M. It’s not affordable just for Malaysian, they mostly do it to attract foreigners and the average Malaysian salary is much better than other countries in Asia so you will see people from different countries of Asia working in Malaysia because of the good income.

  1. Could you please share with us one thing you find interesting about your country.

E. The largest cave chamber in the world in the world is Sarawak Chamber in Gunung Mulu National Park. Sabah is home to the Rafflesia, the largest flower in the world.

M. Malaysia is one of the top 10 countries in the world, Most visited per year a lot of beautiful islands, sightseeing, museums and nice people … and it’s a good place to enjoy with families, group of people or even for couples to have fun and relax at the same time.

    6.What do you think about the death penalty in Malaysia?

E. First of all, I’m against of it. In my opinion, the death penalty is inhumane. For some reason, death penalty may have a risk of executing innocent people. I prefer isolation in an underground cell away from humans for the rest of the murderer life.
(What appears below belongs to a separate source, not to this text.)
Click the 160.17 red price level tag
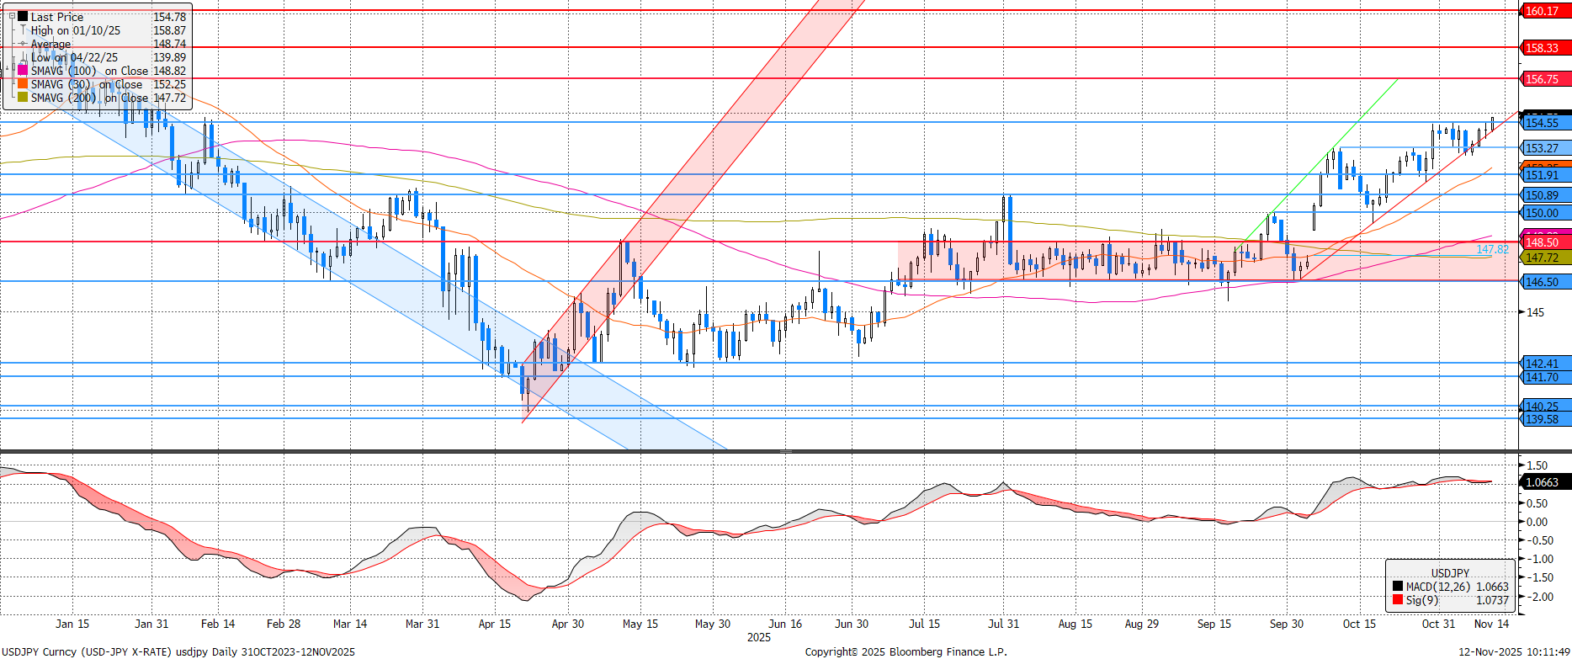This screenshot has width=1572, height=659. coord(1545,11)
But on the other hand, the death penalty can be reserved for people who commit the most heinous crimes (mass murder).

M. In my opinion, I feel the life sentence is better than the death penalty is because the person who commits a crime should suffer and regret their whole life on what they have done. Unlikely death penalty it is a fearful punishment but not as heavy as death penalty because it takes a few seconds to close the perpetrator life chapter but life sentence teaches them about life values throughout their time spent in prison and at the same time regretting and realizing that they have wasted their lifetime. Judges and court should decide the right to punish whoever convicted crime.

    7. I have heard that in there are restrictions inMalaysian law and just Malay               people are able to work in the government and there are also limits for foreign         people to access the Universities, why in such a multicultural country these                 things happen?
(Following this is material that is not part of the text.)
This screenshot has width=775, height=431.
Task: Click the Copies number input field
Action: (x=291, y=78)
M. Well, it is because it all have started with Malay people since the Independence Day of Malaysia where only Malay Muslims were allowed to be the prime minister of this country. That shows how politics made the nations to be a stereotype about other races than Malay. For example, mostly Malays are allowed or eligible to enter government universities or government firms because it is called their country but the other races are still arguing and trying to improve the mindset and stability of this country. Hence the bribe issue also became worst in this country also because of politicians influence. These restrictions still exist due to the lack of knowledge of this country’s history and development of Malaysia and also older generations should teach the younger ones to think and study the real truth how this country developed from nothing to a developing country without assuming that Malay did everything for this country. Racism is something that needs to be demolished in order to make the slogan of “1MALAYSIA” for real.